No clinical studies have been performed to date to compare the efficacy of brimonidine tartrate 0.15% with that of other ophthalmic drugs commonly used to reduce IOP in patients with open-angle glaucoma or ocular hypertension. However, in comparative clinical studies, efficacy of brimonidine tartrate 0.2% ophthalmic solution administered twice daily appeared to be similar to that of timolol 0.5% or betaxolol 0.25% administered twice daily.
During prolonged therapy with topical brimonidine tartrate 0.2%, the effect in reducing IOP generally was well maintained, but tolerance has been reported in some patients. (See Intraocular Pressure Monitoring under Warnings/Precautions: General Precautions, in Cautions.) The reduction in mean IOP has been maintained for up to 4 years after initial stabilization with the drug in some patients.

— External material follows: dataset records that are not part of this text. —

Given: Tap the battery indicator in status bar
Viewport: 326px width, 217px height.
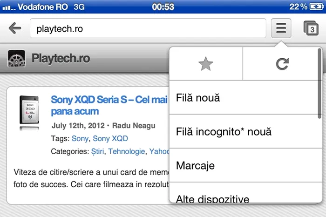Looking at the screenshot, I should pos(315,7).
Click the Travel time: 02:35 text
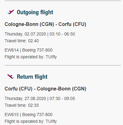 22,105
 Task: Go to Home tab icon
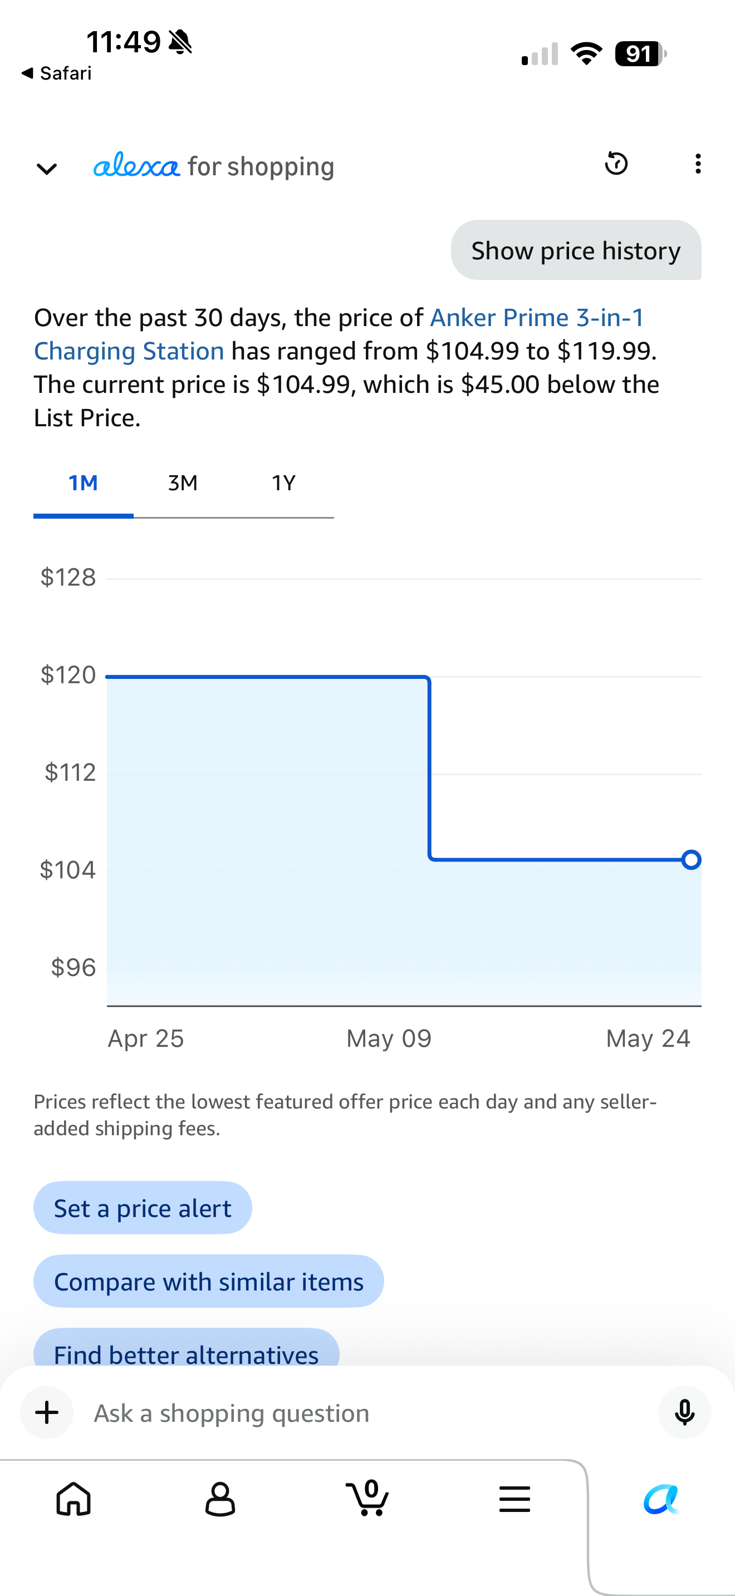tap(74, 1499)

When used in conjunction with a topical β-adrenergic blocking agent (e.g., timolol), brimonidine may have an additive IOP-lowering effect. In clinical studies in patients receiving topical β-adrenergic blocking agents, the additive IOP-lowering effect of topical brimonidine tartrate 0.2% administered twice daily appeared to be comparable to that of topical pilocarpine hydrochloride 2% administered 3 times daily or topical apraclonidine 0.5% administered twice daily and more effective than topical dorzolamide 2% administered 3 times daily.